Women of African descent have always been active in Christianity since the very early days of this religion. African-American women mainly worship in traditionally black Protestant churches, with 62% identifying themselves as historically black Protestants. Many hold leadership positions in these churches and some lead congregations, especially in the American deep south. Black women also have served as nuns in the Catholic Church in the United States since the early 19th century.

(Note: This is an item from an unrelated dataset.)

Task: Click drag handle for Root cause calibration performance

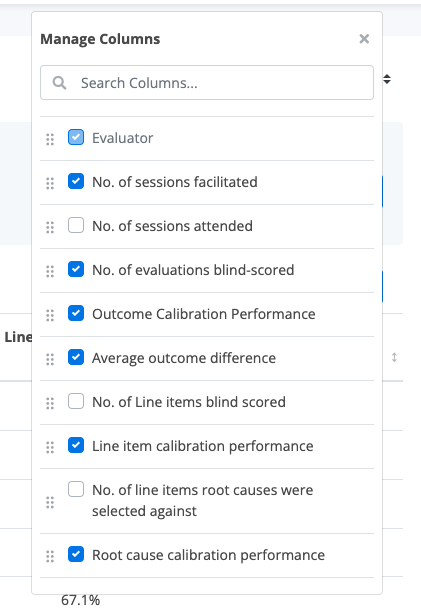Action: pyautogui.click(x=50, y=556)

== Contributions to Christianity ==

=== Protestantism ===
Black women have been active in the Protestant churches since before the emancipation proclamation, which allowed slave churches to become legitimized. Women began serving in church leadership positions early on, and today two mainstream churches, the American Baptist Churches USA and the Evangelical Lutheran Church in America, have women in their top leadership positions. Susan Gillies is the general secretary of the American Baptist Churches USA and Elizabeth Eaton is the presiding bishop of the Evangelical Lutheran Church in America. The Episcopal Church has had a female presiding Bishop before, as Katharine Jefferts Schori was Bishop from 2006 to 2015, and the United Methodist Church had a female President of the Bishops, Rosemarie Wenner.

=== Catholicism ===
Women are not allowed to hold priesthood office in the Catholic Church, so no Priests, Bishops, Cardinals, or Popes have ever been women. Women are allowed to serve as nuns, however, and many black women have chosen this path. In addition to this, a few black women from the very early days of the Church have been enshrined as Saints. The first Catholic women to found their own Religious communities were the Oblate Sisters of Providence in Baltimore.

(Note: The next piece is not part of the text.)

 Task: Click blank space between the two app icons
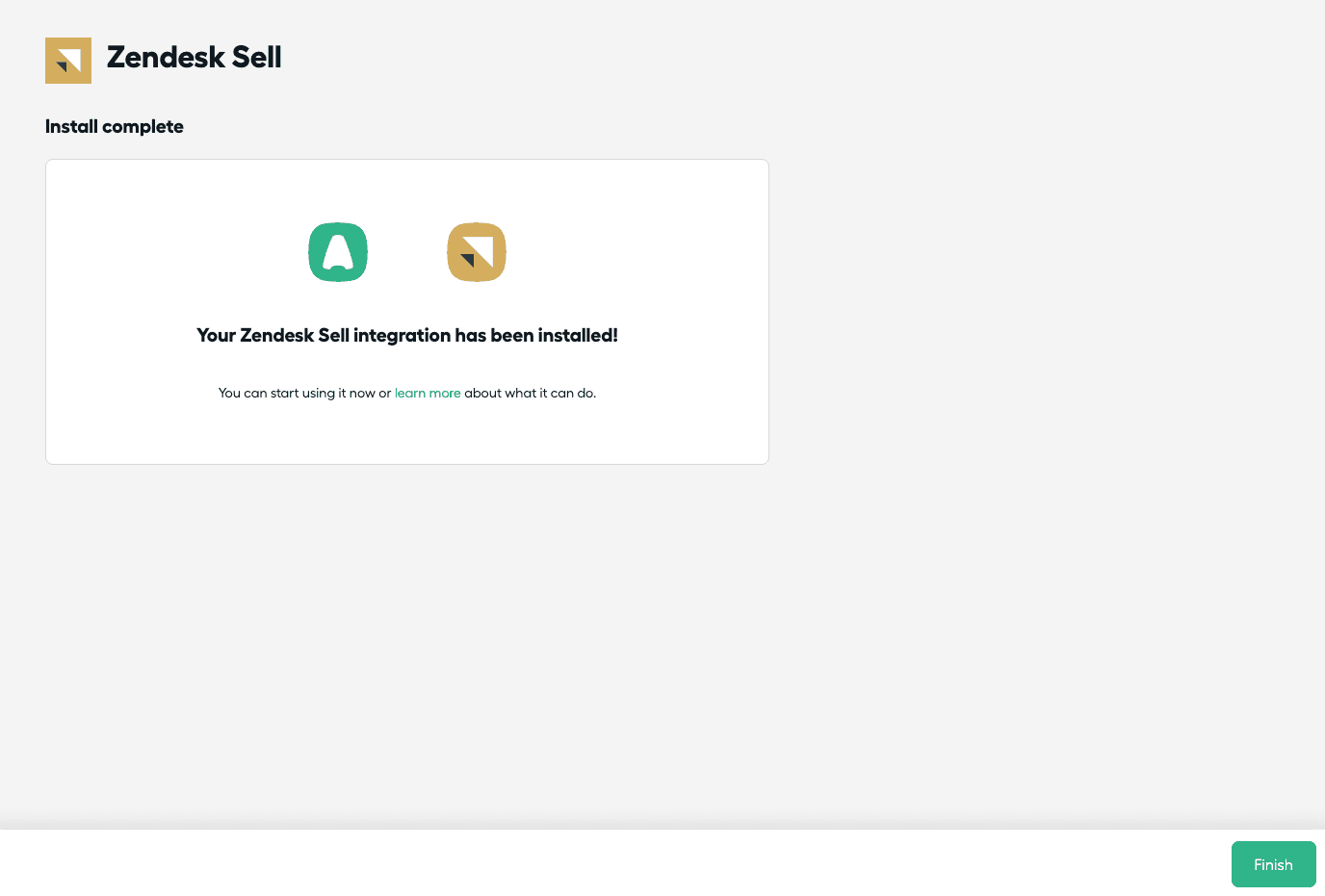point(407,252)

== Notable African and African-American women ==

=== Sojourner Truth ===
Sojourner Truth was a female black lay minister for the Methodist church. She was freed from slavery after escaping in 1826, was one of the first black women to ever successfully sue a white man, and converted to Methodism in 1843. She delivered many speeches and sermons, the most famous of which was her 1851 address, "Ain't I a woman?". She saved a Northampton camp meeting in 1844 when, while a small mob entered the encampment during a sermon of a different female preacher, she began to sing on a nearby hill and calmed both the worshipers and the mob, leading to the mob leaving. She delivered an address in Boston on the eighth anniversary of the Emancipation proclamation in which she admitted that although once hating white people for what they had done to her, and hating her masters, once she found her final master, Jesus, she was filled with love towards all people.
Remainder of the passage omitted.